(Stored data)
-------
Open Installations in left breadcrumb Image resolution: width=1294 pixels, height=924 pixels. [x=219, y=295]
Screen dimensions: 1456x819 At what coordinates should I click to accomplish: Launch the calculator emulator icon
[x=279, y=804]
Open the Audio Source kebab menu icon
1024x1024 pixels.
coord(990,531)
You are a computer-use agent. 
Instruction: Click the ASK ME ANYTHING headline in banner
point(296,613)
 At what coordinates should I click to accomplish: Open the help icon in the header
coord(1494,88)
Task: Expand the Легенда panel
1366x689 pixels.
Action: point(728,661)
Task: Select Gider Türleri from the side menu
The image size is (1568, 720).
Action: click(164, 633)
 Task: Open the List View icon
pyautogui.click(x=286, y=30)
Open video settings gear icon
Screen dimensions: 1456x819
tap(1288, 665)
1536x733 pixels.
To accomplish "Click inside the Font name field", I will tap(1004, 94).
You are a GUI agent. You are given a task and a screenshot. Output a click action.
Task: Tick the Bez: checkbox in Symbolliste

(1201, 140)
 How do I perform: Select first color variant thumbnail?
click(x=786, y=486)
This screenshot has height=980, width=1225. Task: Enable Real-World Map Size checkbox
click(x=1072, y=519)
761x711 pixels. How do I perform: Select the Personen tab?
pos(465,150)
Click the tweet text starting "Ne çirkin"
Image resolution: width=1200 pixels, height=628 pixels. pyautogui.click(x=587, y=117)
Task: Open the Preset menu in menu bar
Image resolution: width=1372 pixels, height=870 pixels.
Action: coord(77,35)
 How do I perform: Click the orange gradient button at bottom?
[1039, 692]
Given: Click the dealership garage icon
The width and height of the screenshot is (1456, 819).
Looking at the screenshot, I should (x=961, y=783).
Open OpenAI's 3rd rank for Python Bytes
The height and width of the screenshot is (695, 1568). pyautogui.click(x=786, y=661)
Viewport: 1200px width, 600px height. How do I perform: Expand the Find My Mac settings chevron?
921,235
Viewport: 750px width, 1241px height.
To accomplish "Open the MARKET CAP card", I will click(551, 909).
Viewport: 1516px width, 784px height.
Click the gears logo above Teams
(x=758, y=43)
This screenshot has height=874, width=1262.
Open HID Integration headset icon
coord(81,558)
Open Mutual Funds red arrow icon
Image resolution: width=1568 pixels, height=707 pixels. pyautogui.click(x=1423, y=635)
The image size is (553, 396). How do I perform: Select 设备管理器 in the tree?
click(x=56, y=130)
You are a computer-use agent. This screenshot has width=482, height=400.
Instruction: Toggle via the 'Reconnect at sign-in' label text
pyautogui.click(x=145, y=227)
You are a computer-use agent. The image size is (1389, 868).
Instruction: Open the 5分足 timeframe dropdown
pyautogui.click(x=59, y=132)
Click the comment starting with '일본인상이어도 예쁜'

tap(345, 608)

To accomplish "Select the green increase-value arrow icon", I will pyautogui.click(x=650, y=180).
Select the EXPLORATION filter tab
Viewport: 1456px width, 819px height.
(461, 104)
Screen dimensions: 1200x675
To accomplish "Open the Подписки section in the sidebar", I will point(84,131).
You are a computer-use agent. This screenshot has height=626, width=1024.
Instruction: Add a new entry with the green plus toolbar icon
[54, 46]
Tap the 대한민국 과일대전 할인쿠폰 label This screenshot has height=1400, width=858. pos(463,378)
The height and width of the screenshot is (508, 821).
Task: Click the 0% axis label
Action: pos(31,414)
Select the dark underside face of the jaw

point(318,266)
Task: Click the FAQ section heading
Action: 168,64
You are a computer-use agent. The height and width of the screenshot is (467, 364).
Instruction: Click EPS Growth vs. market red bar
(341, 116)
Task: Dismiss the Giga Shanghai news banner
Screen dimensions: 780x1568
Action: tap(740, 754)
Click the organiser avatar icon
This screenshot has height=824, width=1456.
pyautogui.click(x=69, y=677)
-------
Directive: Copy out the stretch of the listing from the line containing "has height=626, width=1024." through the end of the listing, keeping every line unchanged.

Output for this exercise:
You are a computer-use agent. This screenshot has height=626, width=1024.
Instruction: Add a new entry with the green plus toolbar icon
[54, 46]
Tap the 대한민국 과일대전 할인쿠폰 label This screenshot has height=1400, width=858. pos(463,378)
The height and width of the screenshot is (508, 821).
Task: Click the 0% axis label
Action: pos(31,414)
Select the dark underside face of the jaw

point(318,266)
Task: Click the FAQ section heading
Action: 168,64
You are a computer-use agent. The height and width of the screenshot is (467, 364).
Instruction: Click EPS Growth vs. market red bar
(341, 116)
Task: Dismiss the Giga Shanghai news banner
Screen dimensions: 780x1568
Action: tap(740, 754)
Click the organiser avatar icon
This screenshot has height=824, width=1456.
pyautogui.click(x=69, y=677)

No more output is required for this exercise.